Copy the lines of the records below, from the line containing "Archivio per categoria" through the line containing "Le Storie (1165, 37)", both included, without changing anything.

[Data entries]
★ ★ ★ ★ ★
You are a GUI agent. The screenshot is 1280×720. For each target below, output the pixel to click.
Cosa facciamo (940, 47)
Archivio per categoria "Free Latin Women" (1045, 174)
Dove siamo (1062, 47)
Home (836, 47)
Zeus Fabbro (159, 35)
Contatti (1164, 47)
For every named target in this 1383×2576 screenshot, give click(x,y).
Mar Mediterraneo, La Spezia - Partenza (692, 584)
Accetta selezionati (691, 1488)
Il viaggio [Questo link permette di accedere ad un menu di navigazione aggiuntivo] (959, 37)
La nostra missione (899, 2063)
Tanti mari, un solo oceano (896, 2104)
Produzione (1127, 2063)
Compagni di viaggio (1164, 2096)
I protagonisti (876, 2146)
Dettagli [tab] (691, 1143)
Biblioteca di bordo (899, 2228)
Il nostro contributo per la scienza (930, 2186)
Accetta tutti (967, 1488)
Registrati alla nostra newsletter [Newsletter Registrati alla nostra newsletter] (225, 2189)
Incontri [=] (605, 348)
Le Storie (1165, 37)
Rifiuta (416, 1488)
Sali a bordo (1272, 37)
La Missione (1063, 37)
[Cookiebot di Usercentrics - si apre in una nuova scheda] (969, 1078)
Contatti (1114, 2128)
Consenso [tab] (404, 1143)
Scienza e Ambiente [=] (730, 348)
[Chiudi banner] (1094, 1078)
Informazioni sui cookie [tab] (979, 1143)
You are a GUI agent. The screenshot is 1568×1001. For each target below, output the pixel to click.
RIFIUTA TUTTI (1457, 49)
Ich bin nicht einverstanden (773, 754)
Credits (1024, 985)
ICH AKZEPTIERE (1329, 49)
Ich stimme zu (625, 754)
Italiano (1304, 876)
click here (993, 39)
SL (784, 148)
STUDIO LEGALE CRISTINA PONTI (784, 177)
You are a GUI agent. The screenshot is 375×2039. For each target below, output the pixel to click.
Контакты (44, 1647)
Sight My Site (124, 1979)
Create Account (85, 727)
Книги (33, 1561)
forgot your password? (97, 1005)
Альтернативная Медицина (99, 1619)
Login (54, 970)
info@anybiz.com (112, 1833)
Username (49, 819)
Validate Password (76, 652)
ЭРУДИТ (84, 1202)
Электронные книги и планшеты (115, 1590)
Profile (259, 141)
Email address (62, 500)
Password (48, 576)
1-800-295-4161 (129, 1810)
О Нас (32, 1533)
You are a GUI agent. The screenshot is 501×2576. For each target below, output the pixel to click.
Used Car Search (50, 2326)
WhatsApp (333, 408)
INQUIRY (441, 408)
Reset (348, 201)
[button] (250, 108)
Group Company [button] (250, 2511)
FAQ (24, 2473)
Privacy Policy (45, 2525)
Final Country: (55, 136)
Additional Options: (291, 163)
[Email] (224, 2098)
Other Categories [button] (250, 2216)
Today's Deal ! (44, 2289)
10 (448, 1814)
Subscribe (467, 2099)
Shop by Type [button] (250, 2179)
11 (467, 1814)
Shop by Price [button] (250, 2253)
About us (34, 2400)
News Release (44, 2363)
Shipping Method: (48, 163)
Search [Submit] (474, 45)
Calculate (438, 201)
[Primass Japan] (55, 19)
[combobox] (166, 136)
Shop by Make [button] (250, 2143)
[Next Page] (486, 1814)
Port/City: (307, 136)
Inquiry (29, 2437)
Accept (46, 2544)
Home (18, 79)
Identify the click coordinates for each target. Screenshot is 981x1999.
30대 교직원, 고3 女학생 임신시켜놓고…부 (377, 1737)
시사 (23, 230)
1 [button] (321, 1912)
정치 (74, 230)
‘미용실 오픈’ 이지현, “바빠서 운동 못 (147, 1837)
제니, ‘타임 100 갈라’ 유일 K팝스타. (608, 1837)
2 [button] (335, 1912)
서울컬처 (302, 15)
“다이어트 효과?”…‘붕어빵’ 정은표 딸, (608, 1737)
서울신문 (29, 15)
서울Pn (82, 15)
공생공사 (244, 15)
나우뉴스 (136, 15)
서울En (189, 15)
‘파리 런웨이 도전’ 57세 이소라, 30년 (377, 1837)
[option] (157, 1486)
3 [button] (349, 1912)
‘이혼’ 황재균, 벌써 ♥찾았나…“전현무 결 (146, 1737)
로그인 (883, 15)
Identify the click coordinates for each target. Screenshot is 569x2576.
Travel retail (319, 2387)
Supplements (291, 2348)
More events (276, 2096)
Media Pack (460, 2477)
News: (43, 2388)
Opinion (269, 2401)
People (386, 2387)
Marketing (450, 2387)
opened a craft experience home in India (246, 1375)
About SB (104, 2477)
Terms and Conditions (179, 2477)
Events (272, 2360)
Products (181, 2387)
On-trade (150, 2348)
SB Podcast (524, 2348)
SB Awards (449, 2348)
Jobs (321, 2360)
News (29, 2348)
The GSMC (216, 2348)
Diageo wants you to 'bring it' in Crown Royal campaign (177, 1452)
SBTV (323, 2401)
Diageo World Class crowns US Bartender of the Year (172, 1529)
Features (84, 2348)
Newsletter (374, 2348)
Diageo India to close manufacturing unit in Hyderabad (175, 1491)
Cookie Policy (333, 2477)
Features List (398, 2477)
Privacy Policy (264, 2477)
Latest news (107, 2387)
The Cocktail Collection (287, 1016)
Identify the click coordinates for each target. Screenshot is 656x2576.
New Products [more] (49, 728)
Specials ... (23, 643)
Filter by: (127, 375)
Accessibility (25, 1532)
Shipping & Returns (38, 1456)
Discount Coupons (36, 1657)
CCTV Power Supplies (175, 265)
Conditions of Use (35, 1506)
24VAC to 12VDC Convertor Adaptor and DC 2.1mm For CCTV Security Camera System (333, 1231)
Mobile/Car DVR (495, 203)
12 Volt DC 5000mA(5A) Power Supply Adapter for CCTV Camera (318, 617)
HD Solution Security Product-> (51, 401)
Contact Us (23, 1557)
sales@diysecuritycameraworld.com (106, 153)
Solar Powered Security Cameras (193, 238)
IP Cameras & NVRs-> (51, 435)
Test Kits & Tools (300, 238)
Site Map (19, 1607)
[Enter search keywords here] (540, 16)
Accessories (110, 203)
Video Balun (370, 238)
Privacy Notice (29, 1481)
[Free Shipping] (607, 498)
★ ★ ★ ★ ★
● **Output for this exercise**:
Archivio per categoria "Free Latin Women" (1045, 174)
Dove siamo (1062, 47)
Home (836, 47)
Zeus Fabbro (159, 35)
Contatti (1164, 47)
For every named target in this 1383×2576 screenshot, give click(x,y).
Mar Mediterraneo, La Spezia - Partenza (692, 584)
Accetta selezionati (691, 1488)
Il viaggio [Questo link permette di accedere ad un menu di navigazione aggiuntivo] (959, 37)
La nostra missione (899, 2063)
Tanti mari, un solo oceano (896, 2104)
Produzione (1127, 2063)
Compagni di viaggio (1164, 2096)
I protagonisti (876, 2146)
Dettagli [tab] (691, 1143)
Biblioteca di bordo (899, 2228)
Il nostro contributo per la scienza (930, 2186)
Accetta tutti (967, 1488)
Registrati alla nostra newsletter [Newsletter Registrati alla nostra newsletter] (225, 2189)
Incontri [=] (605, 348)
Le Storie (1165, 37)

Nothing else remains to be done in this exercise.